Department of Computer Science, University of Toronto, Toronto, ON, Canada.
Vector Institute for Artificial Intelligence, Toronto, ON, Canada.
J Med Internet Res. 2021 Apr 23;23(4):e26628. doi: 10.2196/26628.
National governments worldwide have implemented nonpharmaceutical interventions to control the COVID-19 pandemic and mitigate its effects.
The aim of this study was to investigate the prediction of future daily national confirmed COVID-19 infection growth-the percentage change in total cumulative cases-across 14 days for 114 countries using nonpharmaceutical intervention metrics and cultural dimension metrics, which are indicative of specific national sociocultural norms.

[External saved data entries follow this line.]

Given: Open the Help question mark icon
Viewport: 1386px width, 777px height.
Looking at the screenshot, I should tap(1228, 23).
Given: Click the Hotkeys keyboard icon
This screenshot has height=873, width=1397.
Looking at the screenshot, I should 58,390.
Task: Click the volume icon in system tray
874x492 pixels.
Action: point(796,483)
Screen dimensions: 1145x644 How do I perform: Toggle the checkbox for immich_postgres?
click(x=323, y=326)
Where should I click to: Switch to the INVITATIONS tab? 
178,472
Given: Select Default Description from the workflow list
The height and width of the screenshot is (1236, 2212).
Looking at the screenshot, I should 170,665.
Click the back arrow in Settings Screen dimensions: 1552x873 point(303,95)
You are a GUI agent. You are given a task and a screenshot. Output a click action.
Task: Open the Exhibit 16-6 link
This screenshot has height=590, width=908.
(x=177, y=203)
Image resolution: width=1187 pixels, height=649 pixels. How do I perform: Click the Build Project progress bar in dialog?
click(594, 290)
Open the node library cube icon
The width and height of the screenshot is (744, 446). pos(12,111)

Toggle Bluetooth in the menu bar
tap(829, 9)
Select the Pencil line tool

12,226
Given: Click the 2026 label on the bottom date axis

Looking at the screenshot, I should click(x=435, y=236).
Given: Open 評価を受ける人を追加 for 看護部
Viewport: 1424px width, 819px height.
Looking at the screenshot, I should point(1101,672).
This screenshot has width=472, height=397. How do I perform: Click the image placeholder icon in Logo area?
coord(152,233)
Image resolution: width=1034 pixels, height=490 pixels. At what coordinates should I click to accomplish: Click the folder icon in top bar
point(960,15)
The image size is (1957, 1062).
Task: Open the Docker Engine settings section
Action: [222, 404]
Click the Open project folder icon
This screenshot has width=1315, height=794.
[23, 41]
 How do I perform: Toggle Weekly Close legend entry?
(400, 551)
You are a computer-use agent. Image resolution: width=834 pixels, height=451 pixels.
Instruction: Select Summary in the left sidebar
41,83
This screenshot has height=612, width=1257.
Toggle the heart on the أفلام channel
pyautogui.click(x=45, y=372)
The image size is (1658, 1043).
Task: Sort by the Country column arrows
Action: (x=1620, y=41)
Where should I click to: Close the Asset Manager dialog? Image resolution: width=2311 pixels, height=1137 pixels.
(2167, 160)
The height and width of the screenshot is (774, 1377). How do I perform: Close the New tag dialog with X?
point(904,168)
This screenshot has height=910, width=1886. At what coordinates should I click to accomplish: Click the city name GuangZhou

We combined the Oxford COVID-19 Government Response Tracker data set, Hofstede cultural dimensions, and daily reported COVID-19 infection case numbers to train and evaluate five non-time series machine learning models in predicting confirmed infection growth. We used three validation methods-in-distribution, out-of-distribution, and country-based cross-validation-for the evaluation, each of which was applicable to a different use case of the models.
Our results demonstrate high R values between the labels and predictions for the in-distribution method (0.959) and moderate R values for the out-of-distribution and country-based cross-validation methods (0.513 and 0.574, respectively) using random forest and adaptive boosting (AdaBoost) regression. Although these models may be used to predict confirmed infection growth, the differing accuracies obtained from the three tasks suggest a strong influence of the use case.
This work provides new considerations in using machine learning techniques with nonpharmaceutical interventions and cultural dimensions as metrics to predict the national growth of confirmed COVID-19 infections.
全球各国政府已实施非药物干预措施来控制 COVID-19 大流行并减轻其影响。
本研究旨在利用非药物干预措施和文化维度指标(反映特定国家社会文化规范),预测 114 个国家未来 14 天每日全国确诊 COVID-19 感染增长率(总累计病例的百分比变化)。
我们结合牛津 COVID-19 政府反应追踪器数据集、霍夫斯泰德文化维度和每日报告的 COVID-19 感染病例数,训练和评估五个非时间序列机器学习模型,以预测确诊感染增长率。我们使用三种验证方法(分布内、分布外和基于国家的交叉验证)进行评估,每种方法都适用于模型的不同用例。
我们的结果表明,使用随机森林和自适应增强(AdaBoost)回归,分布内方法的标签和预测之间的 R 值很高(0.959),分布外和基于国家的交叉验证方法的 R 值适中(分别为 0.513 和 0.574)。虽然这些模型可用于预测确诊感染增长率,但从三个任务中获得的不同准确性表明,用例的影响很大。
这项工作提供了在使用机器学习技术和非药物干预措施以及文化维度作为指标来预测全国确诊 COVID-19 感染增长率方面的新考虑因素。